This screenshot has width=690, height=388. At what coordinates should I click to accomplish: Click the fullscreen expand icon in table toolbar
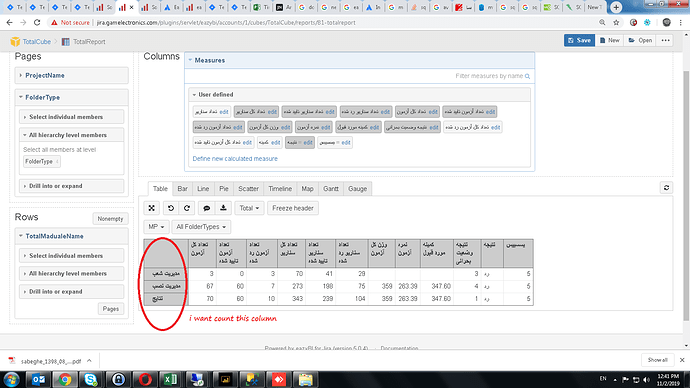click(x=151, y=208)
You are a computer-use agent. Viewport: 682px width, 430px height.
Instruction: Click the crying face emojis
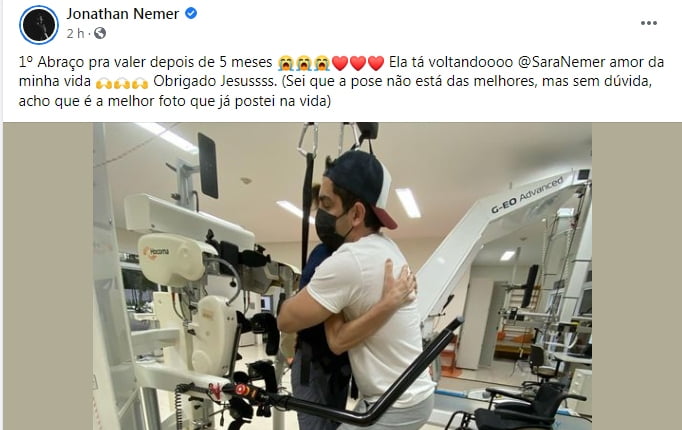[304, 63]
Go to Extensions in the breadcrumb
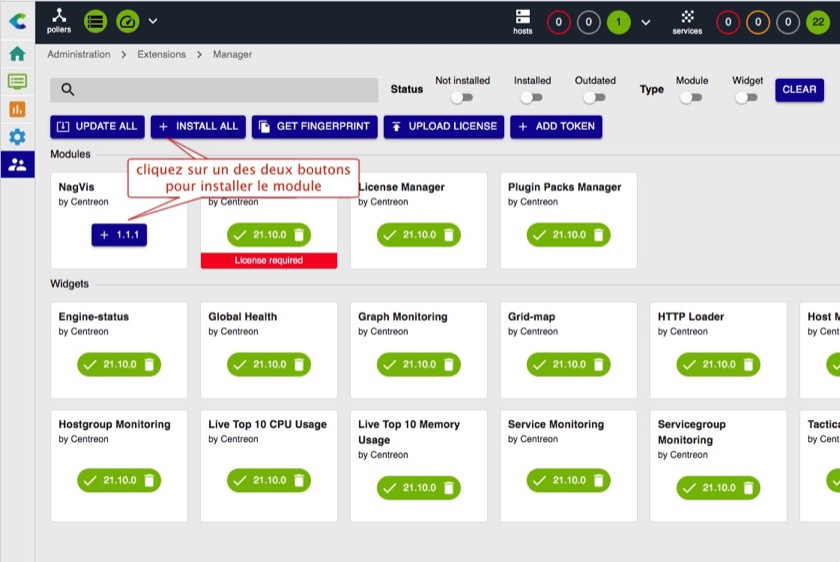 click(x=161, y=54)
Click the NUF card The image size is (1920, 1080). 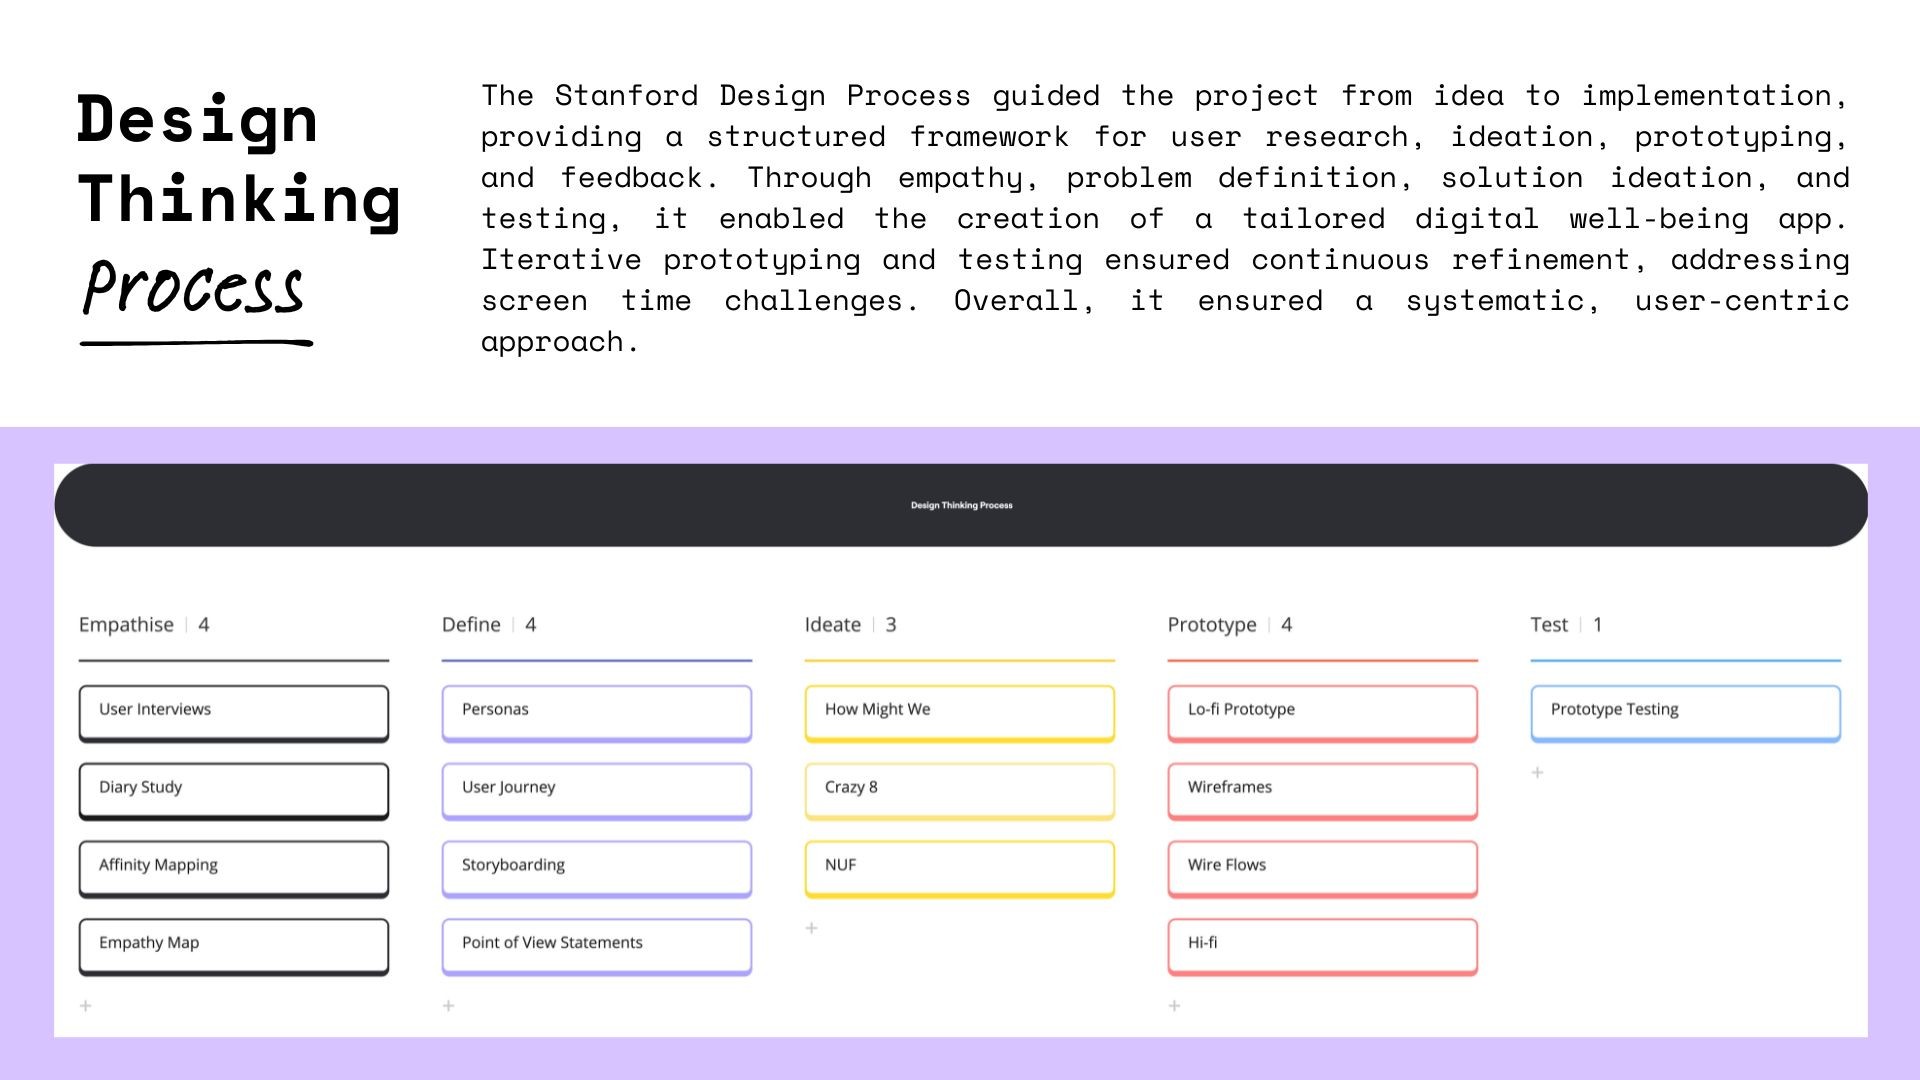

○ ○ ○ ○ ○ ○ ○

● **WHAT IS ASKED**
Render the lines above as a JSON list of strings, with one string per line and no blank lines. Omit the pictures from your answer.

● **FINAL ANSWER**
[
  "This screenshot has width=690, height=388. At what coordinates should I click to accomplish: Click the fullscreen expand icon in table toolbar",
  "click(x=151, y=208)",
  "You are a computer-use agent. Viewport: 682px width, 430px height.",
  "Instruction: Click the crying face emojis",
  "[304, 63]",
  "Go to Extensions in the breadcrumb",
  " click(x=161, y=54)",
  "Click the NUF card The image size is (1920, 1080). "
]